Target pointing data
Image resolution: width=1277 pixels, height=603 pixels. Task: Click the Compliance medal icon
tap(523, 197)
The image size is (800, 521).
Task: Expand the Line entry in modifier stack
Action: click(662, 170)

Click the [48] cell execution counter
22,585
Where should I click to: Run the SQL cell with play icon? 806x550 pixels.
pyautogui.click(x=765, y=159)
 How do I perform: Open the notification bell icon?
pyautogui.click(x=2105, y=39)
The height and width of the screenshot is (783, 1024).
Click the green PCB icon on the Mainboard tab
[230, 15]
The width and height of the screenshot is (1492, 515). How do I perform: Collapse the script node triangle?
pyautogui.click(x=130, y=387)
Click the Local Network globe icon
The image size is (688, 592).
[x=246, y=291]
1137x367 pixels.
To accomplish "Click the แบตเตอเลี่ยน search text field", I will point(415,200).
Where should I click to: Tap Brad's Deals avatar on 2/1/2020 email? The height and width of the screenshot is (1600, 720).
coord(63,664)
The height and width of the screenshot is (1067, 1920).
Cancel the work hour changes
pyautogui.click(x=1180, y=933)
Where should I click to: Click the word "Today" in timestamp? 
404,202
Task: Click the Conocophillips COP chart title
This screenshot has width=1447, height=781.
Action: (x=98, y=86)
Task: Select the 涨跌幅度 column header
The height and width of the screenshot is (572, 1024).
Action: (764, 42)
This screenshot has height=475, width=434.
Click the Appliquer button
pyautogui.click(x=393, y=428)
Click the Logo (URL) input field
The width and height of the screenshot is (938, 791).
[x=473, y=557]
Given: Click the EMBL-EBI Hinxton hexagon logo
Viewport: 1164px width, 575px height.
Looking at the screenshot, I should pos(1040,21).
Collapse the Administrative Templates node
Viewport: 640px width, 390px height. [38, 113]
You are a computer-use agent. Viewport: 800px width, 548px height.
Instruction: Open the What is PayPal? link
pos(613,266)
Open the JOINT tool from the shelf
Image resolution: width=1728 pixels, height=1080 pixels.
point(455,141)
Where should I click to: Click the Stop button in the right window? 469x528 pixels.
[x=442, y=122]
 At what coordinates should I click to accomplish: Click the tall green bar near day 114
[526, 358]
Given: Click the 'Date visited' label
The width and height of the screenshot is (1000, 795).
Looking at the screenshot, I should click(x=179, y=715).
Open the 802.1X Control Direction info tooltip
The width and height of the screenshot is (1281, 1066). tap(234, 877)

▸ **WRITTEN INSTRUCTION**:
Quote the whole listing above verbatim, reproducing every line without changes.

▸ **RESPONSE BELOW**:
Image resolution: width=1277 pixels, height=603 pixels. Task: Click the Compliance medal icon
tap(523, 197)
The image size is (800, 521).
Task: Expand the Line entry in modifier stack
Action: click(662, 170)

Click the [48] cell execution counter
22,585
Where should I click to: Run the SQL cell with play icon? 806x550 pixels.
pyautogui.click(x=765, y=159)
 How do I perform: Open the notification bell icon?
pyautogui.click(x=2105, y=39)
The height and width of the screenshot is (783, 1024).
Click the green PCB icon on the Mainboard tab
[230, 15]
The width and height of the screenshot is (1492, 515). How do I perform: Collapse the script node triangle?
pyautogui.click(x=130, y=387)
Click the Local Network globe icon
The image size is (688, 592).
[x=246, y=291]
1137x367 pixels.
To accomplish "Click the แบตเตอเลี่ยน search text field", I will point(415,200).
Where should I click to: Tap Brad's Deals avatar on 2/1/2020 email? The height and width of the screenshot is (1600, 720).
coord(63,664)
The height and width of the screenshot is (1067, 1920).
Cancel the work hour changes
pyautogui.click(x=1180, y=933)
Where should I click to: Click the word "Today" in timestamp? 
404,202
Task: Click the Conocophillips COP chart title
This screenshot has width=1447, height=781.
Action: (x=98, y=86)
Task: Select the 涨跌幅度 column header
The height and width of the screenshot is (572, 1024).
Action: (764, 42)
This screenshot has height=475, width=434.
Click the Appliquer button
pyautogui.click(x=393, y=428)
Click the Logo (URL) input field
The width and height of the screenshot is (938, 791).
[x=473, y=557]
Given: Click the EMBL-EBI Hinxton hexagon logo
Viewport: 1164px width, 575px height.
Looking at the screenshot, I should pos(1040,21).
Collapse the Administrative Templates node
Viewport: 640px width, 390px height. [38, 113]
You are a computer-use agent. Viewport: 800px width, 548px height.
Instruction: Open the What is PayPal? link
pos(613,266)
Open the JOINT tool from the shelf
Image resolution: width=1728 pixels, height=1080 pixels.
point(455,141)
Where should I click to: Click the Stop button in the right window? 469x528 pixels.
[x=442, y=122]
 At what coordinates should I click to accomplish: Click the tall green bar near day 114
[526, 358]
Given: Click the 'Date visited' label
The width and height of the screenshot is (1000, 795).
Looking at the screenshot, I should click(x=179, y=715).
Open the 802.1X Control Direction info tooltip
The width and height of the screenshot is (1281, 1066). tap(234, 877)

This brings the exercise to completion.